Ask the candidate their method of keeping track of social media ad budgets, too. Their answer about how they manage ad budgets will let you know whether your ad spend will be in safe hands.
Assess the Candidate’s Portfolio – A candidate’s portfolio can tell you everything you need to know about their skill and experience level. Carefully evaluate each candidate’s portfolio before making a hiring decision. That means asking questions about specific projects they oversaw in previous companies, for example.
Screening and interviewing candidates will make it easier to narrow down your choices, and hire the right social media manager for your needs.
Evaluate and Make an Offer
If you found some promising candidates after the interviews, check their references and background. You can do this by contacting the references they listed down in their application form.
Once you’re happy with a candidate’s interview performance and their background checks out, extend an offer letter.
Go back to your job description. Make sure you include what you wrote there in your job offer. You don’t want to be accused of false advertising. If you specified an amount as the new hire’s salary in your job description, include that exact amount in your offer. However, if you wrote a vague “minimum of $X monthly,” you’d have to decide on the specific salary.
Use the current market rate to set a competitive salary while factoring in the candidate’s experience level. For example, the average base salary of a US-based social media manager is $56,800 per annum. Bear in mind that some candidates may seek higher pay or more benefits, so be prepared to negotiate.
Onboard and Train
After you’ve made an offer the candidate accepts, the onboarding process begins. When the social media manager joins your company, introduce them to your company’s culture, policies, and procedures. While an orientation exercise may suffice, consider giving them an employee handbook they can refer to.

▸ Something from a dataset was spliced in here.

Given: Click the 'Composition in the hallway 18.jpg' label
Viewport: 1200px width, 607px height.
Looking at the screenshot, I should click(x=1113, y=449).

Reiterate to your new employee or contractor the duties and responsibilities you expect them to fulfill. Just go back to your job description. Don’t add to or subtract from the tasks and responsibilities you specified there.
Your social media manager will need access to your social media accounts to do their job. Also, depending on whether or not you expect them to work onsite, you’ll need to provide a computer and internet connection.
Give them other tools they need for the job, too. So, if your social media manager will need to create graphic content, give them an Adobe Creative Cloud or Canva Pro subscription. You might want to give them access to writing tools, such as Grammarly. Give them the training materials they need if they have limited or no experience in using these tools.
Your new working relationship has the potential to be long and fruitful, but you’ll need to lay the groundwork to get there.
Social media managers aren’t miracle workers, so you’ll need to manage expectations when hiring one. With that said, reiterate your performance expectations based on your social media business goals. When your social media manager is aware of what you expect, it gives them a roadmap to follow.
Also provide regular feedback. It’ll get them up to speed on how your company does things and how you prefer to work.
As a final tip, invest in your new employee’s career growth and development. According to a LinkedIn report, 94% of employees would stay with a company that does this. Fostering a working environment that supports career growth and development will incentivize your new hire to give 110% to the job.
A social media manager can help you achieve your social media goals. Finding and hiring the right one isn’t that hard. Just follow the tips discussed.
Know your social media goals and the skills you’re looking for in the ideal candidate. Create a job description, promote it, and screen candidates. Once you have your ideal candidate, make an offer. Then onboard and provide feedback.
Now you know how to hire a social media manager. Your company’s social media platforms should be in good hands.